EBV is a ubiquitous herpesvirus that can persist in a latent form, usually within a small fraction of B lymphocytes that are not removed by the immune response following primary infection. Primary infection of oropharyngeal epithelium and B cells via the CD21(CR2) receptor is asymptomatic in small children and is associated with mononucleosis in adolescence. Later in life, EBV may reawaken as asymptomatic viremia, spontaneous lymphoid malignancy, or, at any age, as a lymphoproliferative disorder following immunosuppression (10). Some children with AIDS and EBV also develop smooth muscle tumors, suggesting that nonlymphoid cells can be a nidus for reanimating proliferative diseases. The variations in EBV-associated malignancy may relate to one of several recognized forms of viral latency (10).

If most of the population carries EBV, why is primary ideopathic interstitial nephritis so uncommon? The explanation is not obvious. Becker’s group observed that CD21 receptors were expressed constitutively and exclusively along the proximal tubules of normal kidney (3), so viral entry into somatic cells due to the selective appearance of new receptors seems unlikely. Perhaps those who develop EBV-related interstitial nephritis are infected secondarily with a close cousin of EBV that is not distinguishable by current probes, or manifest a new CD21 ligand that reawakens latent EBV in tubular epithelium, or have a nephritogenic viral polymorphism that favors a previously unrecognized form of viral latency, or express a genetic polymorphism that is MHC-restricted for EBV epitopes and focuses an immunologic cross-reactivity to interstitial antigens. At the moment, there are many hypotheses but few answers.

What is it about persistent EBV that encourages inflammation?
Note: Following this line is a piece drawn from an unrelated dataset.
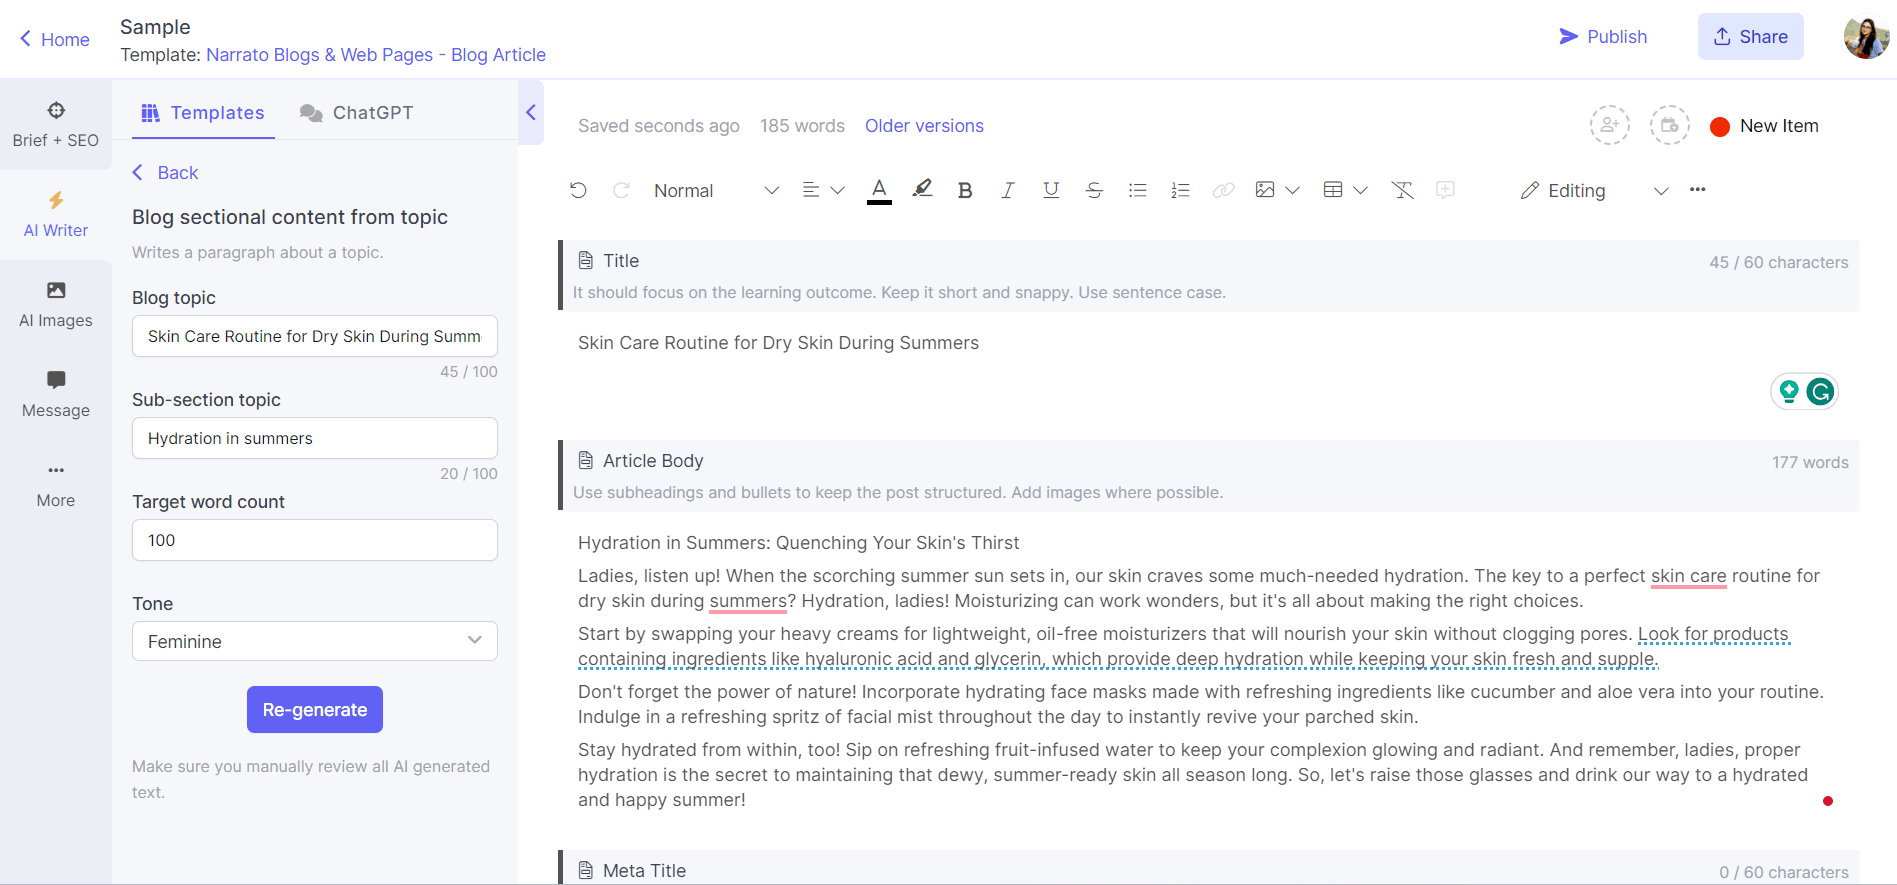The width and height of the screenshot is (1897, 885).
Task: Insert a bulleted list
Action: [1137, 190]
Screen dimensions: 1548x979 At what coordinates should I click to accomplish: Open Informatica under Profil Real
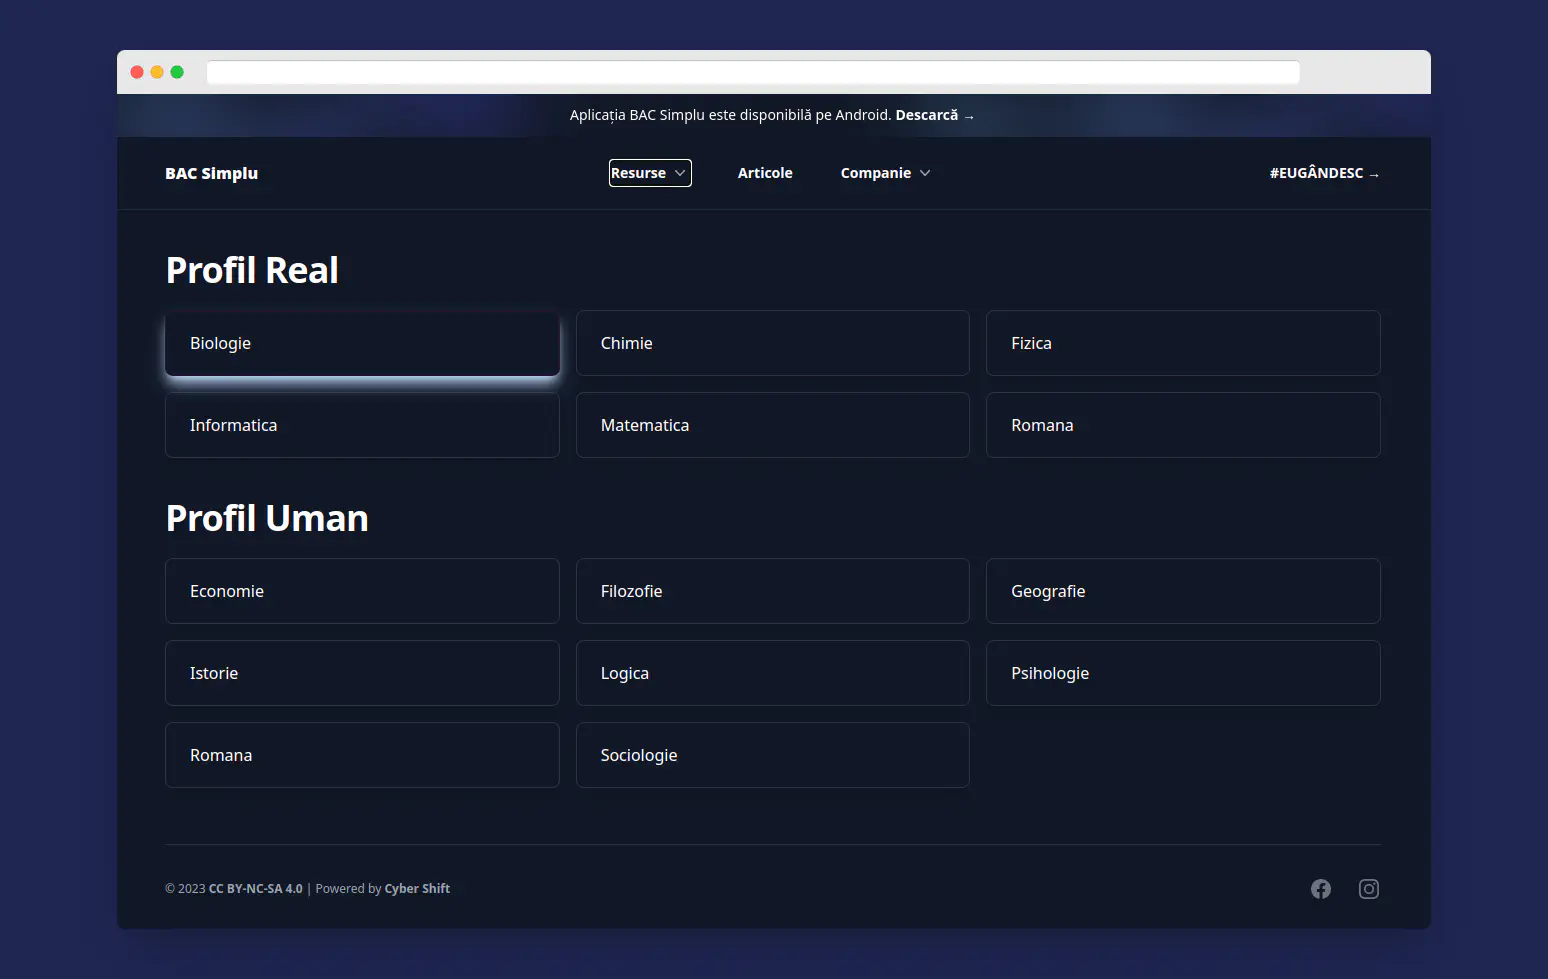(x=362, y=425)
Latency produces at least 9 viral proteins — particularly the EBV nuclear antigens (EBNAs) and the latent membrane proteins (LMPs) — some of which can be autoimmune (11). On the other hand, some EBV-infected cells express vIL-10, which blocks B7 costimulation of antigen-reactive T lymphocytes (12), perhaps creating a state of immunologic privilege. Furthermore, binding of EBV to its CD21 receptor can signal NF-κB during self-limited primary infection (13).

More important, perhaps, is the constitutive expression of LMP1 during latency. This TNF-like receptor induces the apoptosis-protective protein bcl-2 (14) and also triggers cytoplasmic IκB release from NF-κB so that NF-κB can move to the nucleus (15; see also the Perspective by Sellers and Fisher in this issue). In the nucleus, NF-κB reawakens the transcription of numerous proinflammatory genes that, in the proper context, could facilitate interstitial injury. Monocyte attracting chemokines (MIP-1, MCP-1), cell adhesion molecules (ICAM, VCAM), TNF-α, and the profibrotic moieties angiotensinogen, transglutaminase, osteopontin, and FSP-1, to name a few (16), are all relevant effectors of interstitial injury. Both TNF-α and angiotensin II trigger more NF-κB release (16), and a vicious circle of monocytic infiltration (17), epithelial-mesenchymal transformation (18), and interstitial fibrosis may ensue (19, 20).
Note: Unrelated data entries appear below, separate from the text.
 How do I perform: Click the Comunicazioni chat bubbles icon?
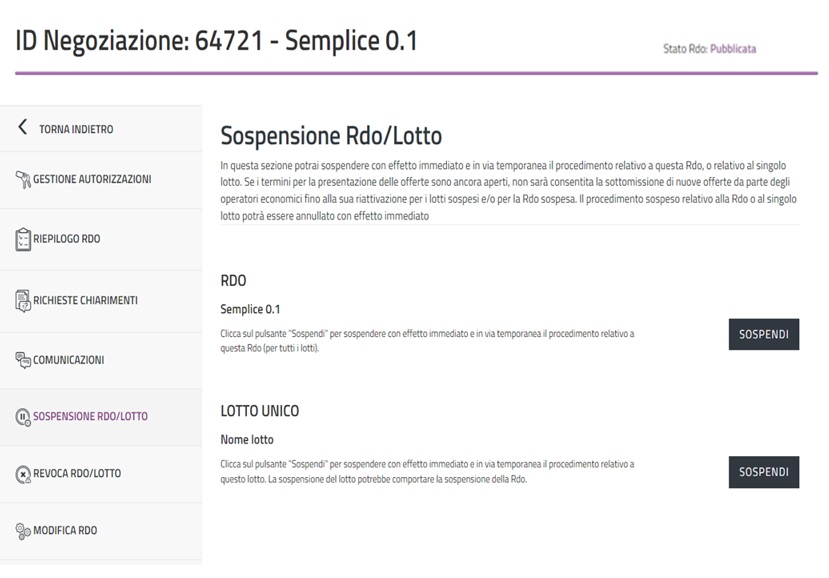(x=24, y=359)
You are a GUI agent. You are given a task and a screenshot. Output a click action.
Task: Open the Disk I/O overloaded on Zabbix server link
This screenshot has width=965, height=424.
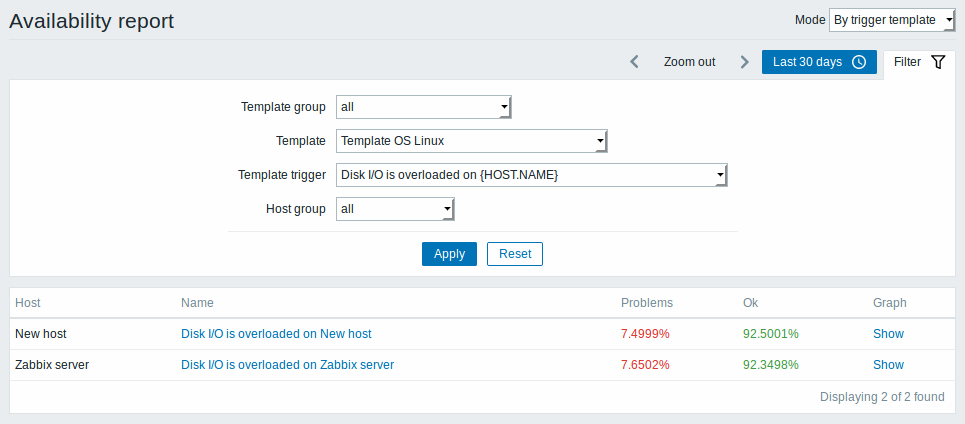287,365
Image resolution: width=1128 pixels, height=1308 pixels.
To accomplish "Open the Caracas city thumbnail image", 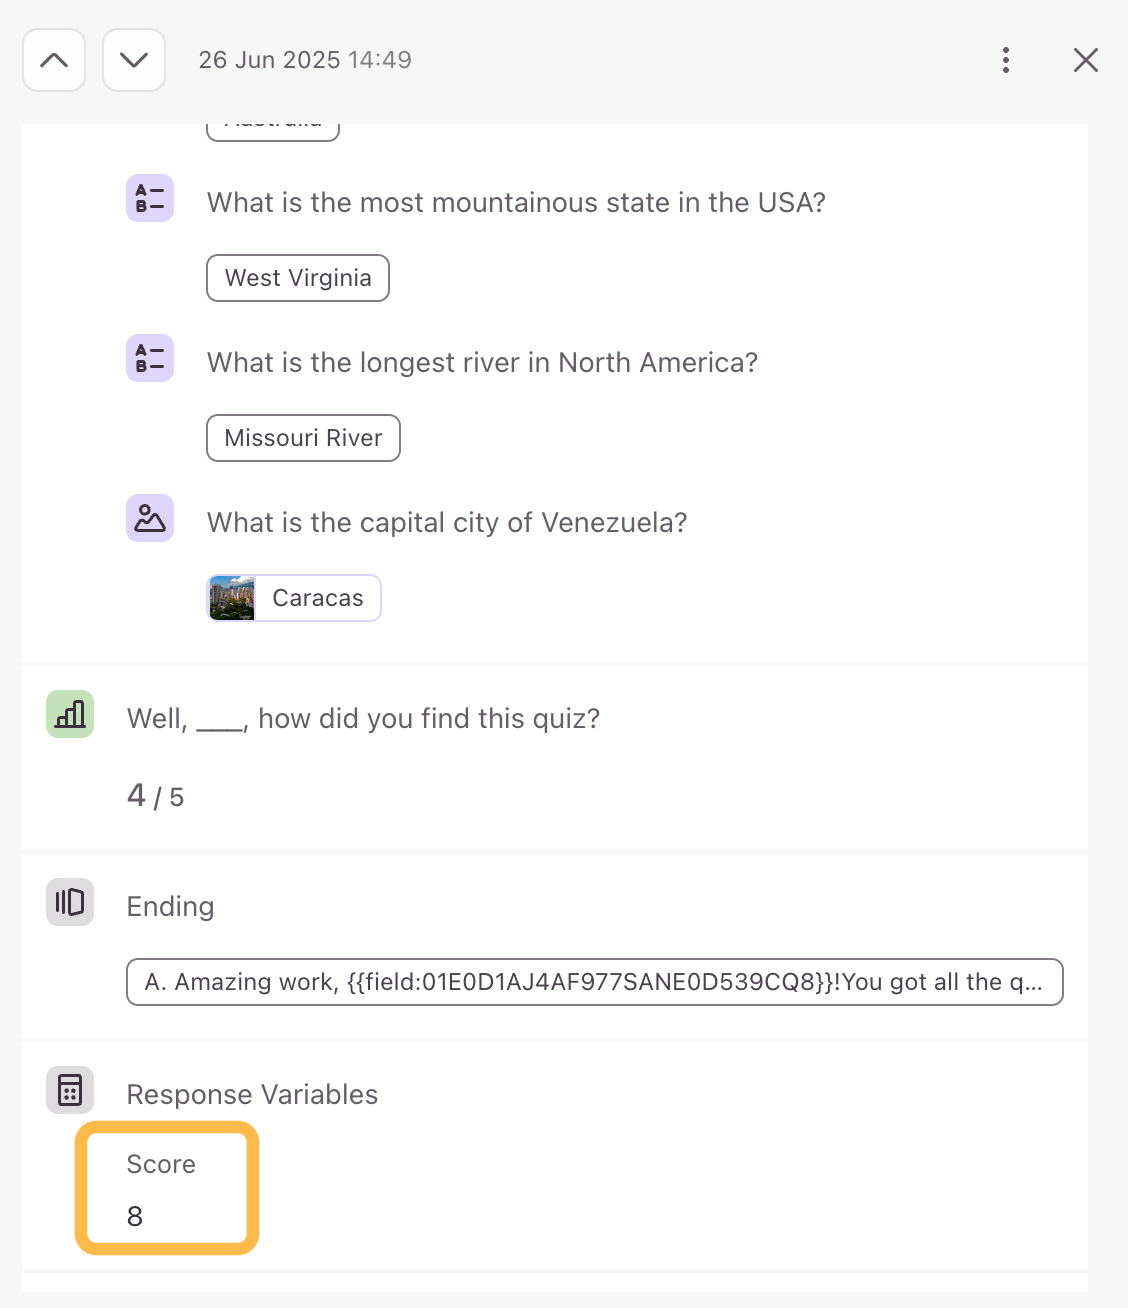I will point(232,598).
The novel findings of Becker et al. remind us how important serendipity is to discovery. If one were to pick a virus with staying power and a quirk for pathologic mischievousness, a herpesvirus like EBV would be a good choice. The strength of present findings invites confirmatory work. A new door has opened to the understanding of interstitial nephritis. Ahead lies unanticipated opportunity and a fresh approach to viral-mediated renal pathology.